This may be my all-time favorite phrase. As the sun begins its inexorable march toward the vernal equinox, days lengthen and I prepare to escape the claustrophobic confines of indoor sports. Thoughts of sunshine, green grass, and red dirt pervade my sensibility. It is time to contemplate The Game.
Most of the people who know me know that I am always involved in some kind of sport or physical activity. At various times, different generations of friends and acquaintances have seen me at ice hockey, soccer, cycling, mountain biking, yoga, hiking, canoeing, tetherball… But the people who have known me longest, those who understand me best, know that my one true sports love – my main squeeze of athletic endeavor – is baseball. How much am I enamored with baseball? I named my first son after myself (a four-generation, quasi-narcissistic family tradition) and named my second son after my favorite baseball player.
The affair began fairly early: as far back as I can remember, actually. In my earliest days baseball was religion at my house. From April to September (If you’re a Phillies fan you know it was never October in those days) Sunday meant going to church, having lunch, and watching the Phillies on TV. Possibly the only thing better was sitting on the front steps of my grandmother’s house on sweltering summer nights, listening to the Phils on the radio while the neighbors swigged from their quarts of Ortlieb’s or Schmidt’s. That's where I was when Rick Wise threw his no-hitter in 1971.

▶ Dataset section:
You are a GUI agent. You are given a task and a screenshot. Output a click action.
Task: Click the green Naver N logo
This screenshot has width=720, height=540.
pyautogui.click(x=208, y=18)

▶ Requirement A: Decide whether each statement agrees with the baseball essay, answering yes or no and quoting the words from the essay that settle it: (i) The writer's second son was named after a favorite baseball player. (ii) On Sundays the family listened to the Phillies on the radio. (iii) The writer was on the front steps of a grandmother's house when Rick Wise threw his no-hitter.
▶ Requirement B:
Answer these questions from the baseball essay:
(i) Which sport does the writer call "my one true sports love"?
(ii) What did the neighbors drink from their quarts?
(iii) In what year did Rick Wise throw his no-hitter?
▶ Requirement C: Pick up the baseball essay after its last sentence and continue it.

▶ Right answer A:
(i) Yes: "named my second son after my favorite baseball player"
(ii) No: "Sunday meant going to church, having lunch, and watching the Phillies on TV"
(iii) Yes: "That's where I was when Rick Wise threw his no-hitter in 1971."

▶ Right answer B:
(i) Baseball
(ii) Ortlieb's or Schmidt's
(iii) 1971

▶ Right answer C:
My father gave me baseball. A pretty fair player in his day, he helped coach my first organized team when I was nine. At the start of the season we made the Bad News Bears look like the Gashouse Gang, but by the end of that season we were winning the league championship. (Yay! Everybody to 7-11 for Slurpees!) He took me to see the last game at Connie Mack Stadium with him. We also saw the first game at The Vet together. By moving the family to Massachusetts when I was ten, he was unknowingly indoctrinating me into the Red Sox Nation. During my mostly undistinguished baseball career, he was both my biggest fan and my harshest critic. Watching me play in a men’s softball league as a teen and seeing me make the best play of my career to that point, a running, over-the-shoulder catch of a ball hit way over my head, he had one word to say as I jogged back to the bench: “Hotdog.” After the game I asked him why, when Willie Mays makes a similar play, they call it “The Catch,” but when I do it, I am branded a hotdog. He says, “Simple. You’re not Willie Mays.” What I’m not sure he realizes is that I made that catch with a glove that I swiped from him – the glove he bought the year before I was born, a glove so prized that I found a local shoemaker who could repair it when it started to break down, and a glove I continued to use into my thirties until it literally fell apart. I donated that glove to the Hall of Fame; I’m not sure if it’s on display.
Playing kid baseball in 1960s Philadelphia was an interesting endeavor. We lived a predominantly concrete existence. There was a lot more pavement than grass where we lived. But what we lacked in sod, we made up in numbers. In a densely populated urban environment, when we organized a neighborhood pickup game, filling out two teams of nine was rarely a problem. Finding a place to play, on the other hand, was always a problem. There was considerable competition for the one field at our local playground, so we played in the streets, alleys and schoolyards more often than we played in the park. We were responsible for more broken windows and dented car doors than I should admit in writing. The statute of limitations may not yet have run out. Every game was played with the specter of real estate damage lurking nearby. One errant swing or missed line drive and you didn’t wait for someone to yell, “Run!” You tried to slink into your house without being seen, then hoped your father didn’t ask, “So who broke the Finley’s window?” over dinner.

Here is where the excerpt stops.